#### [THE INPUT]

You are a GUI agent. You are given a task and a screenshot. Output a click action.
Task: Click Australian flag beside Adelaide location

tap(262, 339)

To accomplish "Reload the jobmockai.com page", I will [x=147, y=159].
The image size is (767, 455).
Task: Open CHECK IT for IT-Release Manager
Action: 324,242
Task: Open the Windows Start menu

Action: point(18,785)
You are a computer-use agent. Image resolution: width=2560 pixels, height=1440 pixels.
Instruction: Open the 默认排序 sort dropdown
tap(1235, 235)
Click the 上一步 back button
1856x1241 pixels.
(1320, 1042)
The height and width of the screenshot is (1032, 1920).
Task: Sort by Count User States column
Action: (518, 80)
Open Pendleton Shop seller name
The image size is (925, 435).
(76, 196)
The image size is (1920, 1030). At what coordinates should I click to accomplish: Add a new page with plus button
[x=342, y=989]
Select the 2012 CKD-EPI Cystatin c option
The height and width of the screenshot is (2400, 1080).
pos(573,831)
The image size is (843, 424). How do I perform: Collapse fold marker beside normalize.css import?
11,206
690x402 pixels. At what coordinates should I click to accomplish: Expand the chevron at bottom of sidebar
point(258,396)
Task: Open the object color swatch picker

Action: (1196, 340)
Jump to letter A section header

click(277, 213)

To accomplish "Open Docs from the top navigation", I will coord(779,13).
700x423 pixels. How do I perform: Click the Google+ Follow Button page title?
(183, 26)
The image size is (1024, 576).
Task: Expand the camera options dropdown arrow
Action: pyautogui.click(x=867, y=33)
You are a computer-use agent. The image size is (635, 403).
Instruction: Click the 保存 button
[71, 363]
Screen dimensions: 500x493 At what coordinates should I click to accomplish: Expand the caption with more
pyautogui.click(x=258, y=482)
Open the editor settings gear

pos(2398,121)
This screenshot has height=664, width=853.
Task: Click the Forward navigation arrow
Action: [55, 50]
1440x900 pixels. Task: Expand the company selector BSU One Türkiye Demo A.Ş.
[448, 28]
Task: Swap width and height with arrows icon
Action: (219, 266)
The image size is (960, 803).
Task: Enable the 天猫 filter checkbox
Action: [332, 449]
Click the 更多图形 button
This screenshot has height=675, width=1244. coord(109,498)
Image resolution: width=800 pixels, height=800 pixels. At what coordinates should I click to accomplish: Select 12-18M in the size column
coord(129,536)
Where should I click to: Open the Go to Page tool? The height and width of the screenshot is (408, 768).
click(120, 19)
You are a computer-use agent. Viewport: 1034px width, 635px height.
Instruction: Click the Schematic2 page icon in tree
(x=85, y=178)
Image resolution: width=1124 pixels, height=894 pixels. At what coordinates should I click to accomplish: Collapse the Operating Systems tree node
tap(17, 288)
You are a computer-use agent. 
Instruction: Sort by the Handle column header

#### [REQUEST]
Reproduce all of the records above verbatim, line for line.

#### [ANSWER TO THIS TASK]
You are a GUI agent. You are given a task and a screenshot. Output a click action.
Task: Click Australian flag beside Adelaide location

tap(262, 339)

To accomplish "Reload the jobmockai.com page", I will [x=147, y=159].
The image size is (767, 455).
Task: Open CHECK IT for IT-Release Manager
Action: 324,242
Task: Open the Windows Start menu

Action: point(18,785)
You are a computer-use agent. Image resolution: width=2560 pixels, height=1440 pixels.
Instruction: Open the 默认排序 sort dropdown
tap(1235, 235)
Click the 上一步 back button
1856x1241 pixels.
(1320, 1042)
The height and width of the screenshot is (1032, 1920).
Task: Sort by Count User States column
Action: (518, 80)
Open Pendleton Shop seller name
The image size is (925, 435).
(76, 196)
The image size is (1920, 1030). At what coordinates should I click to accomplish: Add a new page with plus button
[x=342, y=989]
Select the 2012 CKD-EPI Cystatin c option
The height and width of the screenshot is (2400, 1080).
pos(573,831)
The image size is (843, 424). How do I perform: Collapse fold marker beside normalize.css import?
11,206
690x402 pixels. At what coordinates should I click to accomplish: Expand the chevron at bottom of sidebar
point(258,396)
Task: Open the object color swatch picker

Action: (1196, 340)
Jump to letter A section header

click(277, 213)

To accomplish "Open Docs from the top navigation", I will coord(779,13).
700x423 pixels. How do I perform: Click the Google+ Follow Button page title?
(183, 26)
The image size is (1024, 576).
Task: Expand the camera options dropdown arrow
Action: pyautogui.click(x=867, y=33)
You are a computer-use agent. The image size is (635, 403).
Instruction: Click the 保存 button
[71, 363]
Screen dimensions: 500x493 At what coordinates should I click to accomplish: Expand the caption with more
pyautogui.click(x=258, y=482)
Open the editor settings gear

pos(2398,121)
This screenshot has height=664, width=853.
Task: Click the Forward navigation arrow
Action: [55, 50]
1440x900 pixels. Task: Expand the company selector BSU One Türkiye Demo A.Ş.
[448, 28]
Task: Swap width and height with arrows icon
Action: (219, 266)
The image size is (960, 803).
Task: Enable the 天猫 filter checkbox
Action: [332, 449]
Click the 更多图形 button
This screenshot has height=675, width=1244. coord(109,498)
Image resolution: width=800 pixels, height=800 pixels. At what coordinates should I click to accomplish: Select 12-18M in the size column
coord(129,536)
Where should I click to: Open the Go to Page tool? The height and width of the screenshot is (408, 768).
click(120, 19)
You are a computer-use agent. Viewport: 1034px width, 635px height.
Instruction: Click the Schematic2 page icon in tree
(x=85, y=178)
Image resolution: width=1124 pixels, height=894 pixels. At what coordinates should I click to accomplish: Collapse the Operating Systems tree node
tap(17, 288)
You are a computer-use agent. 
Instruction: Sort by the Handle column header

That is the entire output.